Nicolas Séon et ses collaborateurs viennent de publier, dans la revue STOTEN, un article dans le cadre des activités du SNO MEMO (coordinateur Christophe Guinet) intitulé « Les éléphants de mer, sentinelles des changements affectant l’océan austral : démêler les effets environnementaux des effets maternels ».
Résumé :
L’utilisation des éléphants de mer comme sentinelles des océans implique de comprendre l’influence de leur environnement sur leur biologie et leur comportement. La taille et la structure d’âge des mères affectent la longueur et la masse des petits, tandis que les conditions environnementales influencent leur condition corporelle. En 20 ans, les jeunes des îles Kerguelen sont devenus plus petits et plus légers, mais mieux nourris, ce qui suggère une survie importante des nouveaux nés au cours de leur première année passée en mer et par conséquent le recrutement important de jeunes cohortes de femelles, de petites tailles, dans la population reproductrice. Les femelles s’alimentent 350 km plus au sud qu’il y a 20 ans et l’évolution des signatures isotopiques en carbone suggère un changement trophique se propageant du phytoplancton aux éléphants de mer.

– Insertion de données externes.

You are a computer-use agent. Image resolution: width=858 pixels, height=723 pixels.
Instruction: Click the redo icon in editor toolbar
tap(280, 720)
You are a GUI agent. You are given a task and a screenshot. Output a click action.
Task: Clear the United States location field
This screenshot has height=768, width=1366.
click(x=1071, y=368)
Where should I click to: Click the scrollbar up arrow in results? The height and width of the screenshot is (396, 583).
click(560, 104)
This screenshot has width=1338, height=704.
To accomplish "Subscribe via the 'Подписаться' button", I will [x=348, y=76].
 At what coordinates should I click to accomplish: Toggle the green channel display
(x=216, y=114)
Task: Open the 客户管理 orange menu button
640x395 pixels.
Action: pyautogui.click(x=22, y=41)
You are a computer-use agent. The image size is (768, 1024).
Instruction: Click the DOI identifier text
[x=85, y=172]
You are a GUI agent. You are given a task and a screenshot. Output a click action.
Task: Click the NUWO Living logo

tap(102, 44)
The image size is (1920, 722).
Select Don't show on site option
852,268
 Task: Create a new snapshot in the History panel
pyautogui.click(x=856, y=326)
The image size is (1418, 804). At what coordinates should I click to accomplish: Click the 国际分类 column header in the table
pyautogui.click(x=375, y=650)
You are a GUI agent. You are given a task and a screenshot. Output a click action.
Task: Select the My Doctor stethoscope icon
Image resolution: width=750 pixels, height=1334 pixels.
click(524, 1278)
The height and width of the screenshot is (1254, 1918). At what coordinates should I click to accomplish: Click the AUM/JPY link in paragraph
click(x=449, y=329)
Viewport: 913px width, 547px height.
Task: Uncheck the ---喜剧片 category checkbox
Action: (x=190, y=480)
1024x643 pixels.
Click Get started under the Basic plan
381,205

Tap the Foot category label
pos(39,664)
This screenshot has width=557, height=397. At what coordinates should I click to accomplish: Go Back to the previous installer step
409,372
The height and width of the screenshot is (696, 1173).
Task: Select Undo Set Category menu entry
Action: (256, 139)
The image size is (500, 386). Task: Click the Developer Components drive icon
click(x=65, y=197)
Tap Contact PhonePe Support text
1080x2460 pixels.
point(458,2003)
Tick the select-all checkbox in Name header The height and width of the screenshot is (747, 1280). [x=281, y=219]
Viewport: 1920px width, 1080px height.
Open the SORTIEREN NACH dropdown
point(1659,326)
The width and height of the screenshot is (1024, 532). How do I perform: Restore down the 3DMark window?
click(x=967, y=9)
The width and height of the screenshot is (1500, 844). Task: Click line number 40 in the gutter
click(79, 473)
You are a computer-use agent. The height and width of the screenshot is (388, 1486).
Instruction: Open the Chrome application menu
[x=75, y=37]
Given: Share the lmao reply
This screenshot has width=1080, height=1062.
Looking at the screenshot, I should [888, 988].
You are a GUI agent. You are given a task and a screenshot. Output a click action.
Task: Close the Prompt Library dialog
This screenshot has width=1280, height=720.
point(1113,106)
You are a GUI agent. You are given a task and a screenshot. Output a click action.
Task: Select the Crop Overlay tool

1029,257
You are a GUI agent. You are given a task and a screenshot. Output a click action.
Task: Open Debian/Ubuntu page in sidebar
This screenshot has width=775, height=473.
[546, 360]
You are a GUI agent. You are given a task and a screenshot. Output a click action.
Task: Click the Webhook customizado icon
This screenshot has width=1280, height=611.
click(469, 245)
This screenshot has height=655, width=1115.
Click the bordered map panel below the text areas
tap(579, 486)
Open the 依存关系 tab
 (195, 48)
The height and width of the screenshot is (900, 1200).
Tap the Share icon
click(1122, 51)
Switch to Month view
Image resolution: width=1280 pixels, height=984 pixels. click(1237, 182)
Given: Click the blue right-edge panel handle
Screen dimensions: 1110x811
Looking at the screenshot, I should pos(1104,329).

Légende des photos (©Christophe Guinet), de gauche à droite :
Gauche :Estimation de la taille des mère au moyen d’un télémètre laser
Milieu : pesée du petit au sevrage
Droite : mesure de la longueur et réalisation d’une prise de sang pour les dosages isotopiques afin d’identifier l’habitat de pêche des mères (subantarctique-antarctique) et leur niveau trophique.